Thank you, Mr. Chair.
After that fine introduction of Mr. Ripley, I would like to thank him and all the other department officials who have been with us at each meeting. Even when we don't necessarily agree with their position, they provide sound information and guidance that helps us do the best possible job we can, given our respective knowledge and expertise. I want to thank them. I join you, Mr. Chair, in recognizing the contribution of Mr. Ripley and all the other department officials.
I have a question for Mr. Ripley. One of his previous comments might suggest that my amendment is unnecessary, but as the saying goes, you cannot be too careful.
Bill C‑10 gives rise to questions about freedom of expression.
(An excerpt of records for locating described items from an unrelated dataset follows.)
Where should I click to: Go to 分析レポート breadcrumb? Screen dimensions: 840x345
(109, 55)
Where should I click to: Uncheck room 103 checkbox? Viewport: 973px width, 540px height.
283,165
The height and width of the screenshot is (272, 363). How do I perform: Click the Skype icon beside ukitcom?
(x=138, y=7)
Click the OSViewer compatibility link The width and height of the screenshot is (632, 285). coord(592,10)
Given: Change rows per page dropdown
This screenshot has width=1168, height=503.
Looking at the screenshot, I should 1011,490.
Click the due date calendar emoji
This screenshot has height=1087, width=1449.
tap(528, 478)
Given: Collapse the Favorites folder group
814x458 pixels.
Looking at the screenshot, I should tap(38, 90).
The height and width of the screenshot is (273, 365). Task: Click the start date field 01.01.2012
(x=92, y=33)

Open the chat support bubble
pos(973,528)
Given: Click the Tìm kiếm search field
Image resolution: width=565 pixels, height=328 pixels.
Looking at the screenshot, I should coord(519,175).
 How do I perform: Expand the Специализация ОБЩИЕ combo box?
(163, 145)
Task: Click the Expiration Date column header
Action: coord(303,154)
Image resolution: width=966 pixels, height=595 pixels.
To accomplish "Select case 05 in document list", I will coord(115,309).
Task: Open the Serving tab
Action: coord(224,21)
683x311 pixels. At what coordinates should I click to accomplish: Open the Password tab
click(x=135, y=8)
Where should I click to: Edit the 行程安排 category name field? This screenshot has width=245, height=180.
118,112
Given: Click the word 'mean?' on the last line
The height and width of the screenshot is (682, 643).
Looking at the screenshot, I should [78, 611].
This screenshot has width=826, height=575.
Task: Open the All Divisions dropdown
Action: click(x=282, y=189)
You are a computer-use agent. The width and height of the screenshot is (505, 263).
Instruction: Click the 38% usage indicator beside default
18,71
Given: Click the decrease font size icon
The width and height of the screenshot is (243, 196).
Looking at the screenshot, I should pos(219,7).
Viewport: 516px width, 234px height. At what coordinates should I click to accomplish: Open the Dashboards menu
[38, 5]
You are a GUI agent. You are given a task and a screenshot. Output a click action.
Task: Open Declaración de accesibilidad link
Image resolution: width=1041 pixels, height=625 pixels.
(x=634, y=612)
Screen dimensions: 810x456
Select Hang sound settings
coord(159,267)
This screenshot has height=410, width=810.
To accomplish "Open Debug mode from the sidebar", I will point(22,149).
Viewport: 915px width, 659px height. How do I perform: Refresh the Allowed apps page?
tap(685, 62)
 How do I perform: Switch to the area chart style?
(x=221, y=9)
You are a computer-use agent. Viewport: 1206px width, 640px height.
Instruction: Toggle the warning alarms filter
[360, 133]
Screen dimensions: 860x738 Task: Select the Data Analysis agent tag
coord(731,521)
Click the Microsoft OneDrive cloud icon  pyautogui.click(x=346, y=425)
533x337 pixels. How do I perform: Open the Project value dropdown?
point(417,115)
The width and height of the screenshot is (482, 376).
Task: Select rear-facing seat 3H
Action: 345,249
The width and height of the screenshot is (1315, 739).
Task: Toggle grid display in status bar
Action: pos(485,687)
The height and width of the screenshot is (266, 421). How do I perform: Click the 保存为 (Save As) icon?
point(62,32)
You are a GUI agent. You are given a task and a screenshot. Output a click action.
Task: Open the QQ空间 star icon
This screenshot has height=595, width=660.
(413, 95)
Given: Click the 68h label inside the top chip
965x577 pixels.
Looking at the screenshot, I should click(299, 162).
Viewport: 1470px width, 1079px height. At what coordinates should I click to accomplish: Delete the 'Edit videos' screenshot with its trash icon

Some think that we are going too far or, at least, that freedom of expression is not really at risk, whereas others believe that the bill is flawed when it comes to freedom of expression. People have said that the CRTC will not use all of the powers it has been granted under the bill, but a number of experts worry that it might.
Why not impose certain obligations on the CRTC from the outset? Once the bill is a done deal, the politicians in power will say the same thing. They will say that the CRTC is an arm's-length organization that makes its own decisions. That's what happens whenever questions on the subject arise. That was the case recently when big and small telecoms imposed user fees for their services. The argument will be that the government no longer has the power to do anything once the CRTC has made a decision, because the CRTC supposedly operates at arm's length.
We experienced the same thing here, on the committee. The committee is supposed to be independent, but the government was able to interfere with the committee's work when it wanted to.
That makes me wonder whether my amendment has anything wrong with it, anything that might be detrimental. I may be asking for more protection than necessary, but in this case, it seems warranted. Once the bill comes into force, the CRTC will have nine months to do its homework and come up with a definition. After that, we will no longer be able to influence the guidelines it adopts or the manner in which it applies them.
My first question for you is this. Is there anything counterproductive in my amendment? Does it run counter to good old common sense? It may be overly protective, but if so, good. It puts additional safeguards in place to ensure freedom of expression is protected in every CRTC decision regulating the new space that is the digital world. Lobby groups and university teachers interested in freedom of expression can assuage our concerns by examining every CRTC decision or amendment, since it will be published on the commission's website and in the Canada Gazette.